Klasifikasi dan kualifikasi usaha jasa pertambangan sebagaimana diatur dalam Pasal 125 UU No. 4 Tahun 2009
tentang Mineral dan Batubara (UU Minerba) sudah jelas. Ketentuan itu
tidak kontradiktif, dan tidak mencerminkan dikriminasi terhadap
pengusaha tambang di daerah.
Penegasan itu disampaikan Dirjen Minerba Kementerian Energi dan Sumber
Daya Mineral (ESDM), Thamrin Sihite, mewakili Pemerintah dalam sidang
pengujian UU Minerba di Mahkamah Konstitusi, Selasa (12/2). Mahkamah
mendengar keterangan pemerintah dan DPR.
Adalah warga asal Bangka Belitung, Hazil Ma’ruf, yang mempersoalkan
Pasal 125 ayat (2), Pasal 126 ayat (1), dan Pasal 127 UU Minerba.
Melalui pengacaranya, Hazil meminta Mahkamah membatalkan rumusan ketiga
pasal itu karena isinya kontradiktif dan diskriminatif terhadap
penambang di daerah, khususnya di Bangka Belitung. Konflik gara-gara penambangan sering terjadi di daerah.
Pasal 125 ayat (2) menyebutkan ‘pelaksana usaha jasa pertambangan
dapat berupa badan usaha, koperasi, atau perseorangan sesuai dengan
klasifikasi dan kualifikasi yang telah ditetapkan oleh menteri”. Pasal 126 ayat (1) menyebutkan ‘pemegang
IUP atau IUPK dilarang melibatkan anak perusahaan dan/atau afiliasinya
dalam bidang usaha jasa pertambangan di wilayah usaha pertambangan yang
diusahakannya, kecuali dengan izin menteri”. Lalu, Pasal 127
menyebutkan kewenangan menteri membuat peraturan tentang ketentuan lebih
lanjut penyelenggaraan usaha jasa pertambangan.
Bagian penjelasan pasal-pasal yang dimohonkan memang menyebut ‘cukup
jelas’. Tetapi menurut Thamrin, ketentuan tentang klasifikasi dan
kualifikasi usaha jasa pertambangan telah dirumuskan secara rinci dalam
Peraturan Menteri ESDM No. 28 Tahun 2009 tentang Penyelenggaraan Usaha
Jasa Pertambangan, dan perubahannya melalui Peraturan Menteri ESDM No.
24 Tahun 2012. Penggolongan bidang usaha jasa pertambangan didasarkan
pada kategori konsultan, perencana, pelaksana, dan pengujian peralatan.
Kualifikasi usaha jasa pertambangan, berdasarkan regulasi terbaru,
berdasarkan kemampuan keuangan perusahaan.
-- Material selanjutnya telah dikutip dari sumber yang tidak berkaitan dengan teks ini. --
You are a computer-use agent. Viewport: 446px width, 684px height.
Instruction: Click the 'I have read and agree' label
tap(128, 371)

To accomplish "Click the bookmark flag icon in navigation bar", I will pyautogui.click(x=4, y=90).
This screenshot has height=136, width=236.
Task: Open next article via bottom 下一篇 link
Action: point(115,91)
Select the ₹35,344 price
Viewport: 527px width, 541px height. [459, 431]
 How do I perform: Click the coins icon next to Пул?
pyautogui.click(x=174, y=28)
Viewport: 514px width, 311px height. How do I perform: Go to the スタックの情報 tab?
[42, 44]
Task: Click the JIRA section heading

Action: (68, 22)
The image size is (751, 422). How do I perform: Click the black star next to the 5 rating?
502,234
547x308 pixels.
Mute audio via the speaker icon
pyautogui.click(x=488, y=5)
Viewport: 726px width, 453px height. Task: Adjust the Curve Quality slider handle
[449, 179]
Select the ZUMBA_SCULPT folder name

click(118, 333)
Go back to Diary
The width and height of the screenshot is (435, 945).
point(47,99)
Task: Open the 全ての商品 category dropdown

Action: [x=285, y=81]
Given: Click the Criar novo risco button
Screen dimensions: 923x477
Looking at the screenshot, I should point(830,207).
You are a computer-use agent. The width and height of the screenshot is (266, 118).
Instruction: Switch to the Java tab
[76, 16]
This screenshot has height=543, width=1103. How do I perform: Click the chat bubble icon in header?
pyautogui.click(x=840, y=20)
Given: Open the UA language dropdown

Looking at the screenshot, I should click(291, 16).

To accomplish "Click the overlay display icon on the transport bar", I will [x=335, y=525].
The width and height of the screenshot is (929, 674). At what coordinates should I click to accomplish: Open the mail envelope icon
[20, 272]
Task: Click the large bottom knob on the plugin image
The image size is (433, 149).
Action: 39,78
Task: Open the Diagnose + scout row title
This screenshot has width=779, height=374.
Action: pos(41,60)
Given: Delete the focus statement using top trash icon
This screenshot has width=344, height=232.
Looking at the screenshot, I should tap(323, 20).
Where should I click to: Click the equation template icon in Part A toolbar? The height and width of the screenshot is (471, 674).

Standarisasi penerbitan izin
juga sudah diatur.
Aturan dalam pasal-pasal yang dimohonkan uji, kata Thamrin, juga
dimaksudkan menata pengelolaan pertambangan agar lebih terkontral dan
terkoordinir dengan baik. Selain itu, pengaturan ini juga bertujuan
untuk lebih melindungi kepentingan pelestarian lingkungan dari aktifitas
penambangan liar yang selama ini kerap terjadi.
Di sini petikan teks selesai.